INFORMATION GIVEN:
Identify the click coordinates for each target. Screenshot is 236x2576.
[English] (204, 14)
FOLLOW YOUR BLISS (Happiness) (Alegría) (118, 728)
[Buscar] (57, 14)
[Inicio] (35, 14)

TASK PROMPT: In full and word for word, reproduce the data above.

REPLY TO THE EXERCISE:
Identify the click coordinates for each target. Screenshot is 236x2576.
[English] (204, 14)
FOLLOW YOUR BLISS (Happiness) (Alegría) (118, 728)
[Buscar] (57, 14)
[Inicio] (35, 14)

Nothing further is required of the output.